-- What the task asks --
Since pictures are not part of the copy, please output only the lines from the one with "Toggle Use descriptive, vivid words off" through the end of the data below, exactly as written.

-- Input material --

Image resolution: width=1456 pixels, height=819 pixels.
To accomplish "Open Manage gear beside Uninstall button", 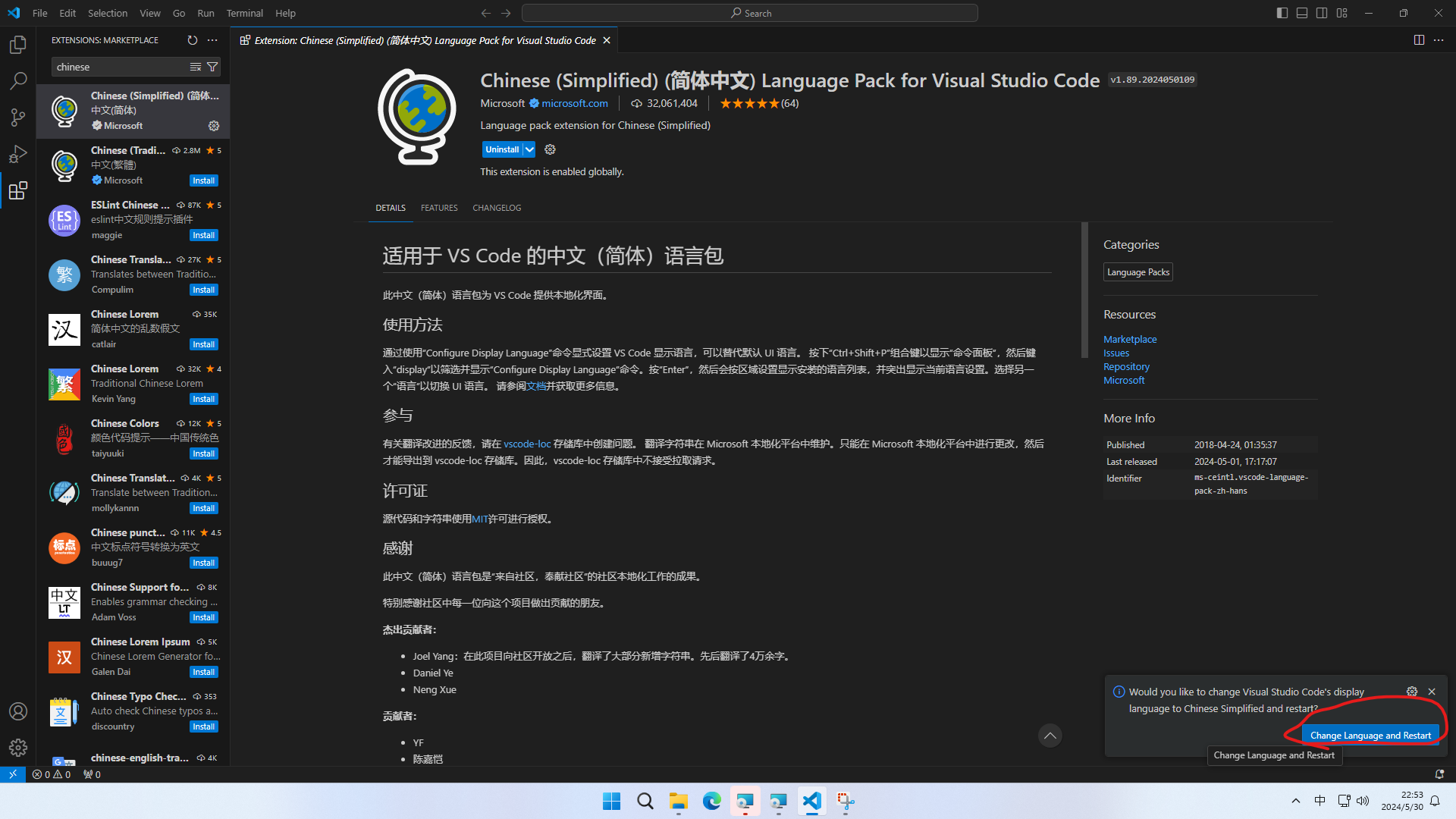I will pos(551,149).
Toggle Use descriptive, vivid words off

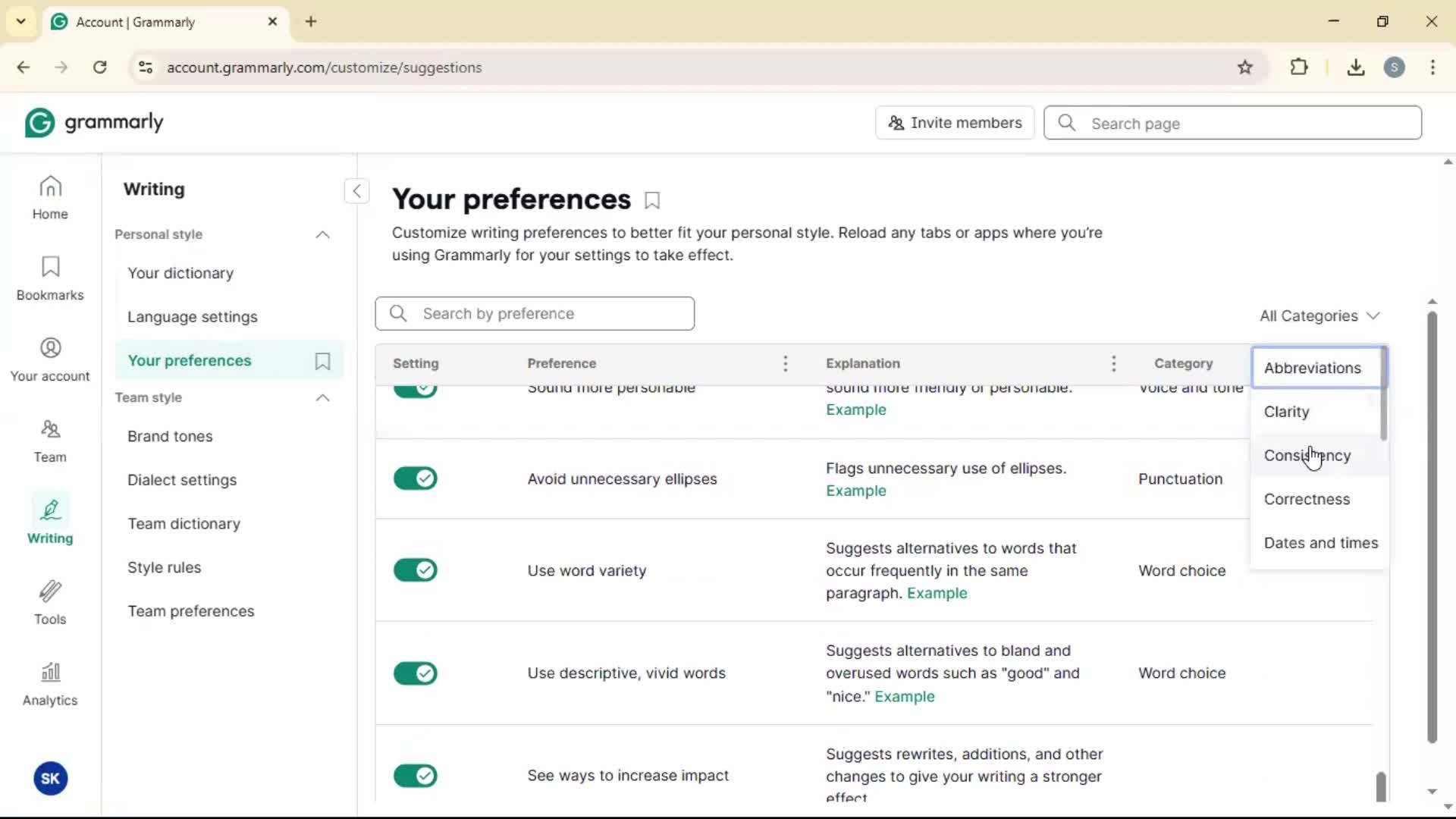tap(416, 673)
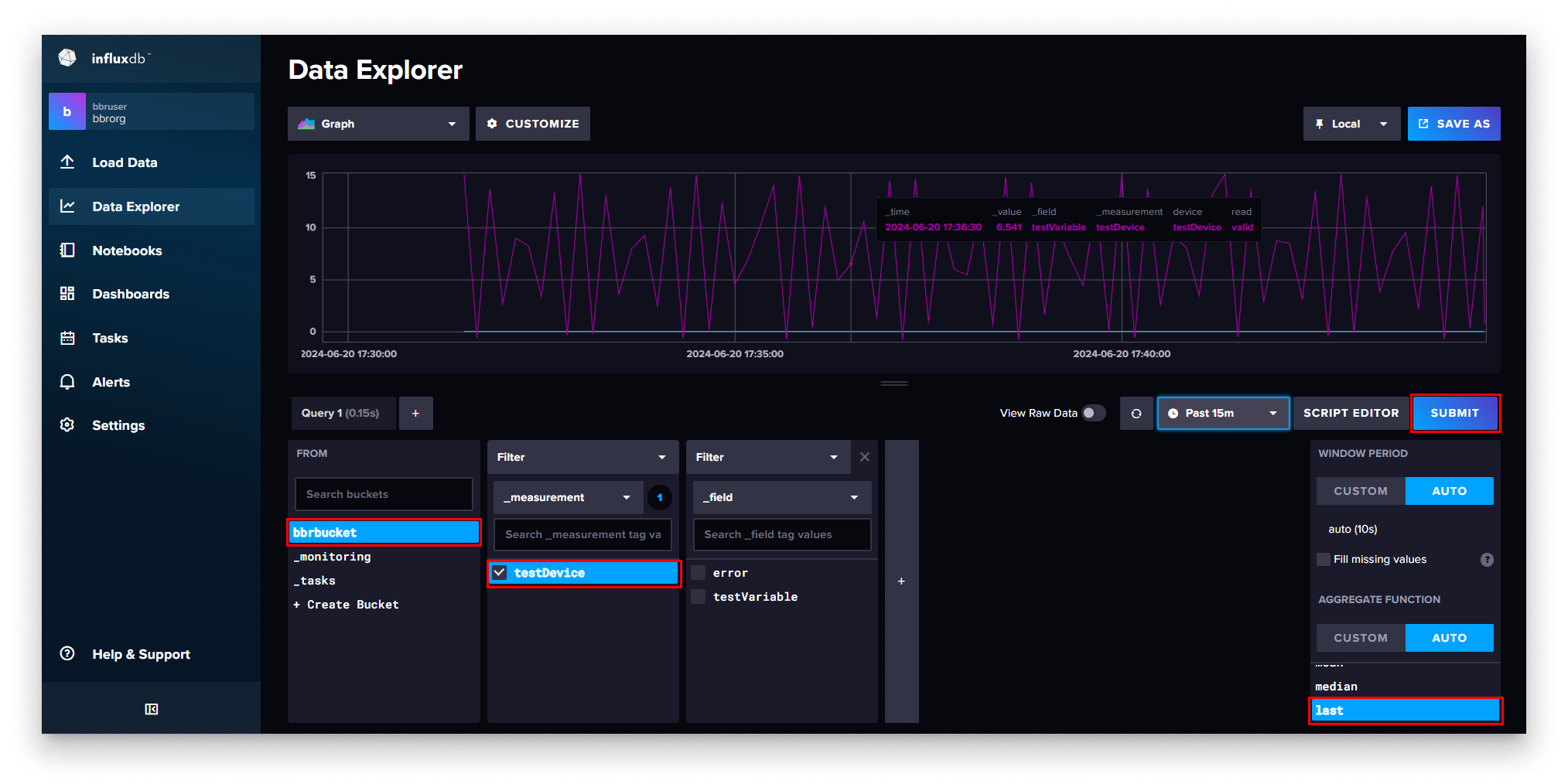Image resolution: width=1568 pixels, height=784 pixels.
Task: Switch to the Script Editor
Action: pyautogui.click(x=1350, y=413)
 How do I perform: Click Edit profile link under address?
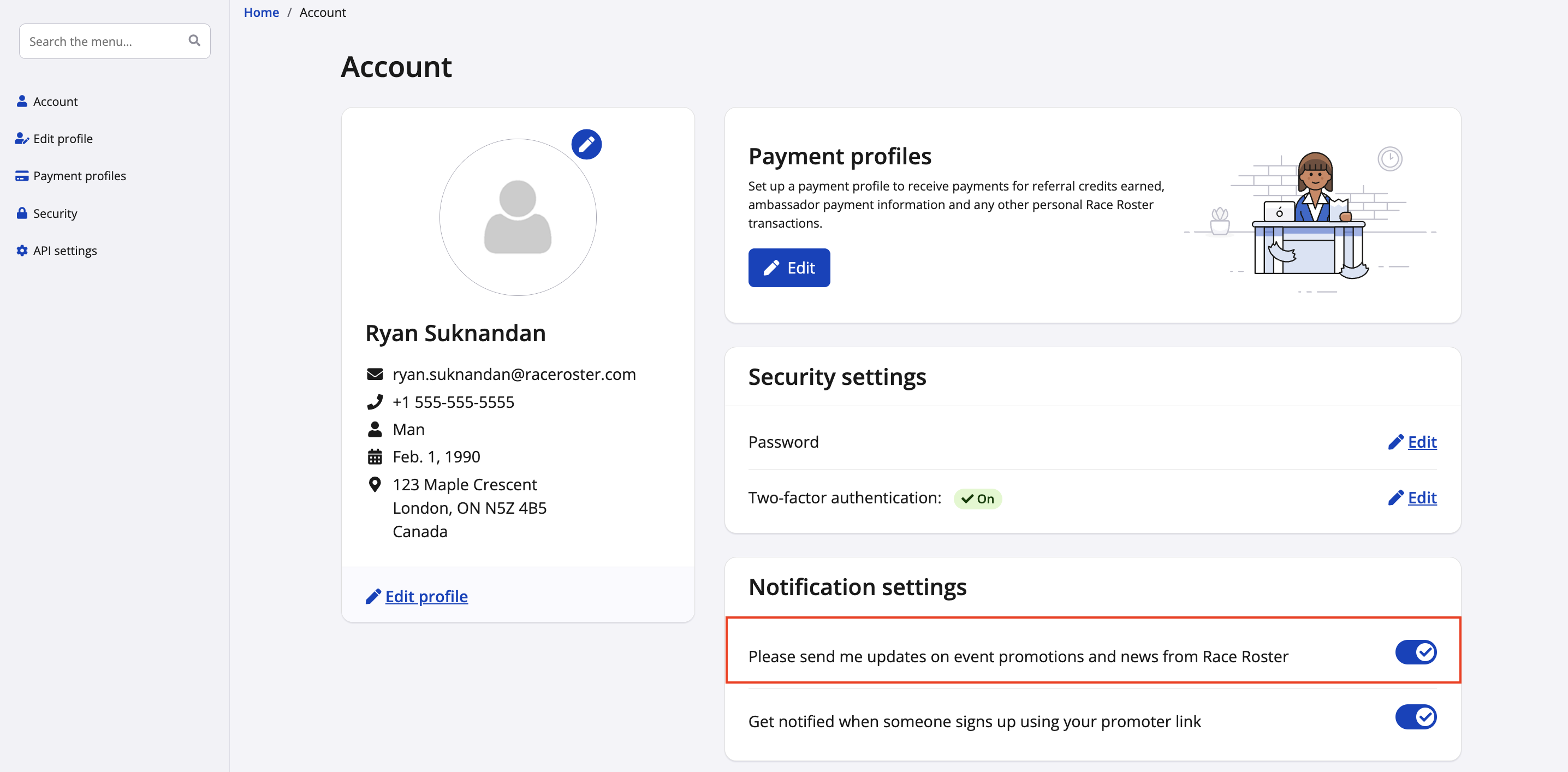(425, 596)
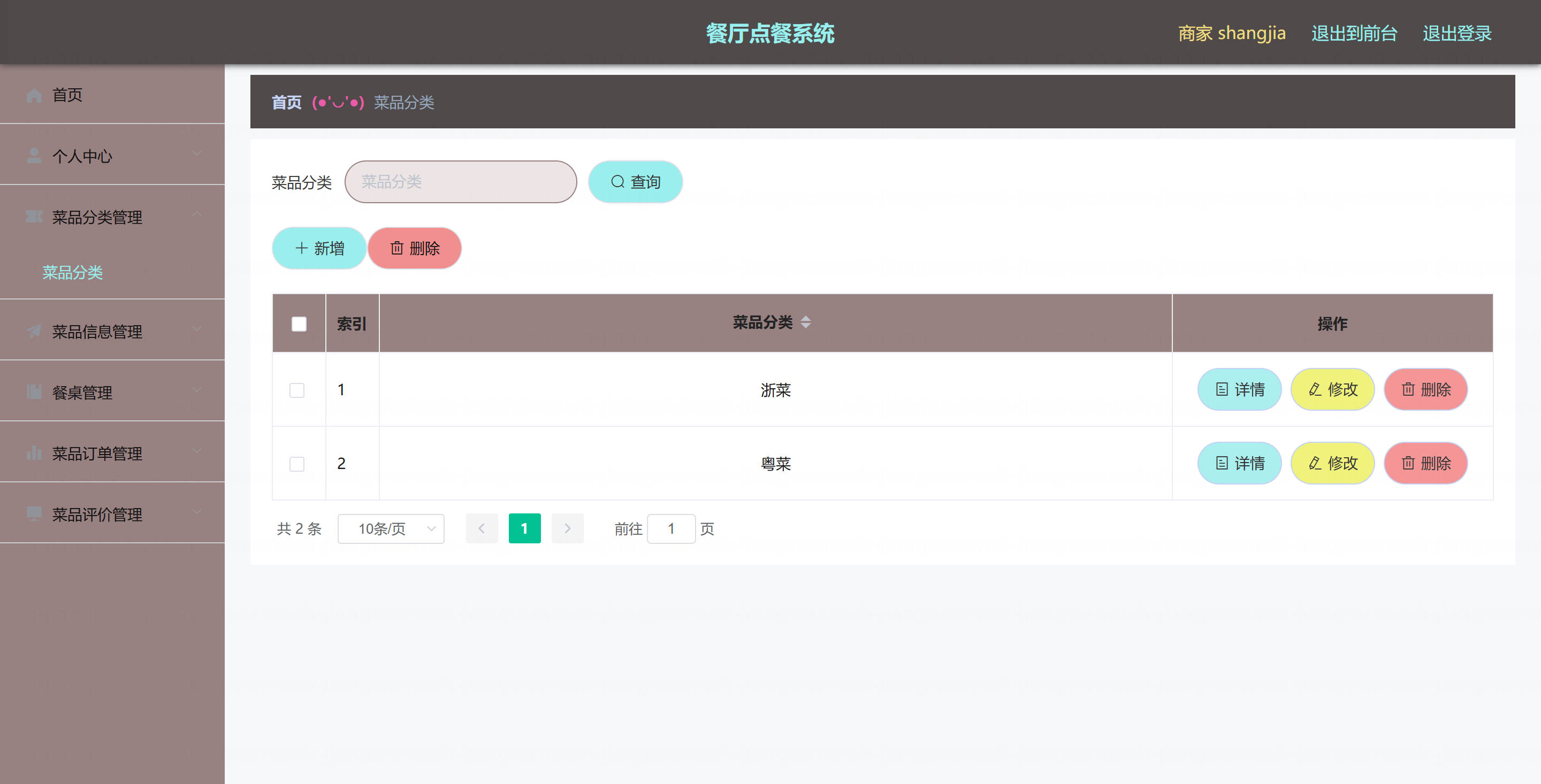This screenshot has width=1541, height=784.
Task: Click 退出登录 in the top bar
Action: click(1456, 34)
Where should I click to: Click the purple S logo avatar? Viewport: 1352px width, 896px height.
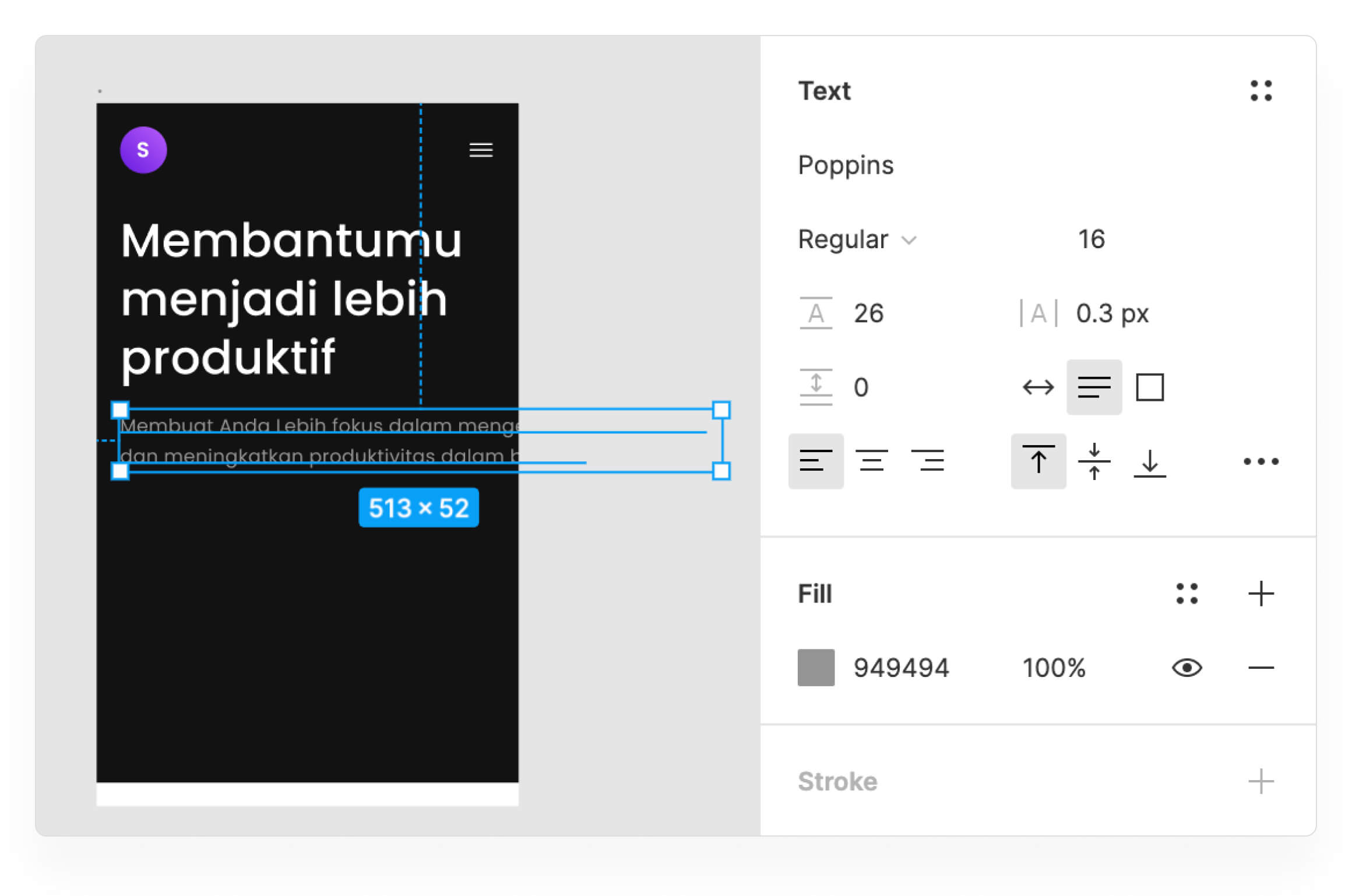click(143, 150)
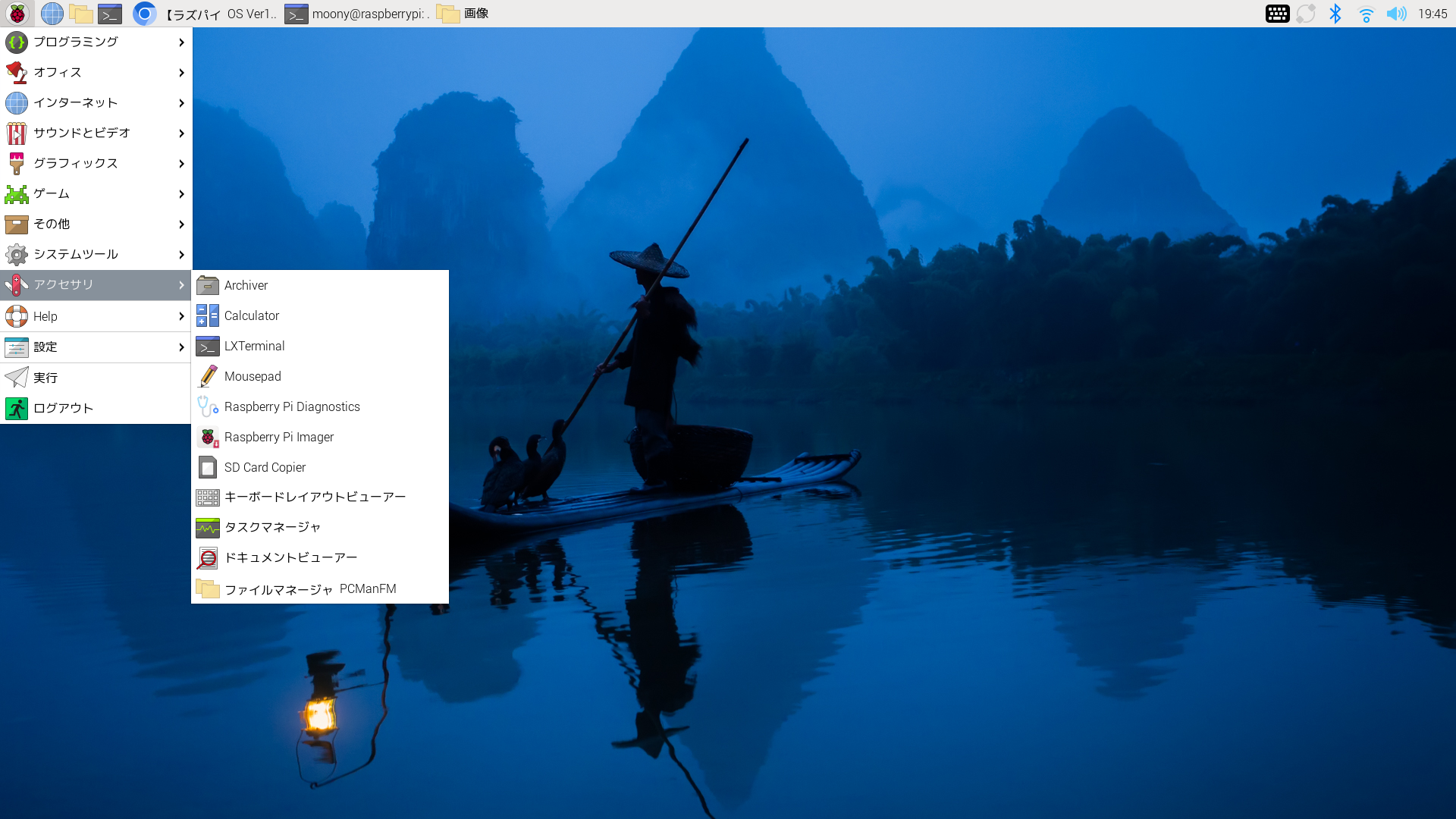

-- Result --
Toggle Use descriptive, vivid words off

tap(416, 673)
Image resolution: width=1568 pixels, height=784 pixels.
Task: Switch to the Script Editor
Action: pyautogui.click(x=1350, y=413)
 How do I perform: Click Edit profile link under address?
(425, 596)
This screenshot has width=1541, height=784.
Task: Click 退出登录 in the top bar
Action: click(1456, 34)
Where should I click to: Click the purple S logo avatar? Viewport: 1352px width, 896px height.
click(143, 150)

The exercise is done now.